To play consistently week in and week out dur­ing the Super Rugby Pacific has been a learn­ing experience for the Swire Shipping Fijian Drua side.
19 May 2022 11:26
Drua Must Play Consistently
Swire Shipping Fijian Drua Vinaya Habosi is full flight during the Super Rugby Pacific competition. Habosi who is dubbed the Bossman is likely to play against Crusaders on Friday night. Photo: Kev Nagle Photography

To play consistently week in and week out dur­ing the Super Rugby Pacific has been a learn­ing experience for the Swire Shipping Fijian Drua side.

This was highlighted by Drua head coach Mick Byrne as they prepare to face Crusaders at the Or­angetheory Stadium in Christchurch on Friday.

“We lost badly to Hurricanes after coming on a high the week before,” he said.

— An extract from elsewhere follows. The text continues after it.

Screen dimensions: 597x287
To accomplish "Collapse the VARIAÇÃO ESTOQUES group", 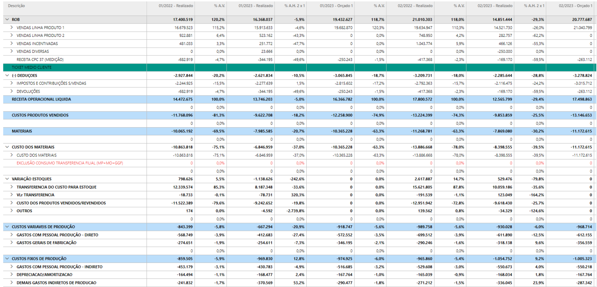I will 7,179.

“Then we bounced back to beat Moana Pasifika last weekend. In their debut year, the Drua boys are learning on the business side of things and that is to do the job. It’s about professionalism.

“They are still learning the lesson and in every game they just need to keep trying and get as many points on the board.”

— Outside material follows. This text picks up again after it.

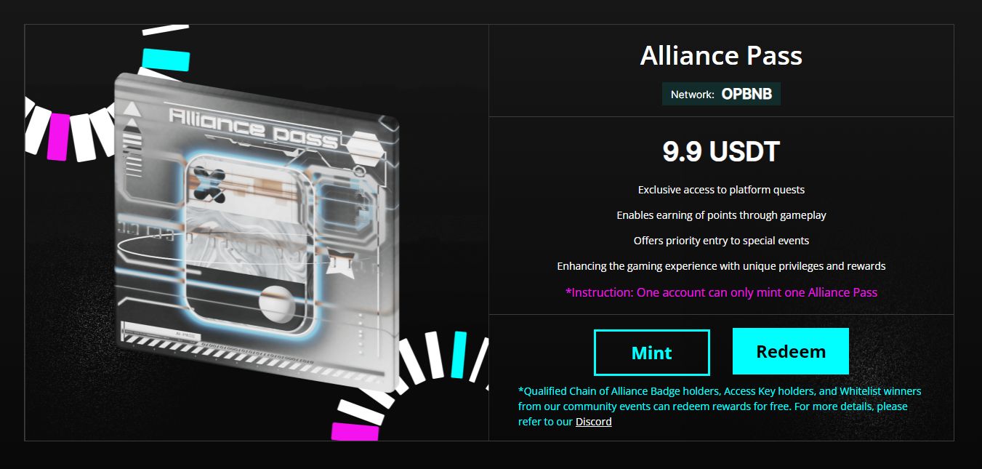Click the circular target icon on the card

pos(358,169)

Stand-in captain Meli Derederenlagi said the big loss to the Hurricanes had really upset them and they worked twice as hard for the Moana Pasifika game.

Byrne said for the Crusaders game they need to slow down the game as they have a fast backline.

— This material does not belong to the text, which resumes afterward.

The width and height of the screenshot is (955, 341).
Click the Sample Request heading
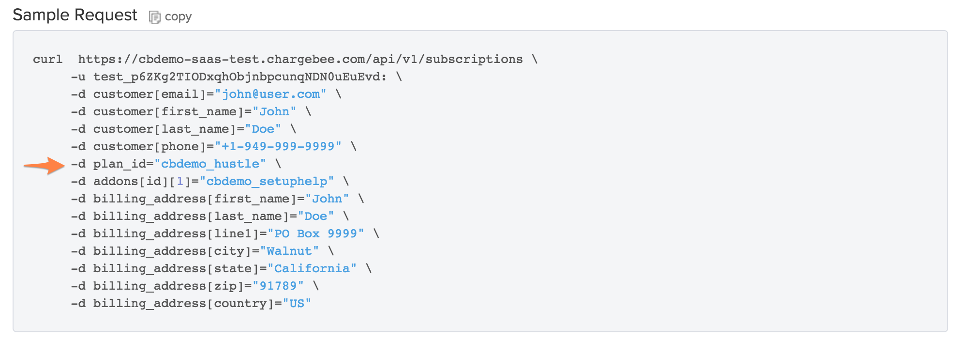pos(75,15)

He highlighted the hosts would be ruthless in the breakdown area but they need to hold on to the ball.

The match kicks off at 7.05pm.

13 more years for Robertson

Meanwhile, Crusaders head coach Scott ‘Razor’ Robertson has spent time reflecting on his personal journey in life and rugby as well.

After unprecedented success at age grade, domestic then Super Rugby level, Robertson was favoured by many to take over the reins as All Blacks head coach after Sir Steve Hansen’s departure post the 2019 Rug­by World Cup.

The New Zealand Rugby panel at the time elected to go with then assistant coach Ian Foster for the top job and Robertson speaking to Izzy & Kempy For Break­fast on SENZ explained what ripples that decision has had on him personally.

“I reckon I’m a way better coach than I was three years ago … when you lose the game you reflect, when you don’t get the job you reflect a lot more,” Robertson explained.

It might not have been a popular decision with New Zealand rugby fans but for himself personally, Rob­ertson has found plenty of reasons to take a glass half full approach on the life altering non-appoint­ment.

“I think I’m in a better place because I understand what my role is a bit more and who I am,” the 47-year-old admitted.

On the subject of age, Robertson also offered per­spective about where he sees himself in the scheme of his full coaching lifespan.

“I’ll go to 60, I’m only 47 so I’ve got 13 more years of growth.”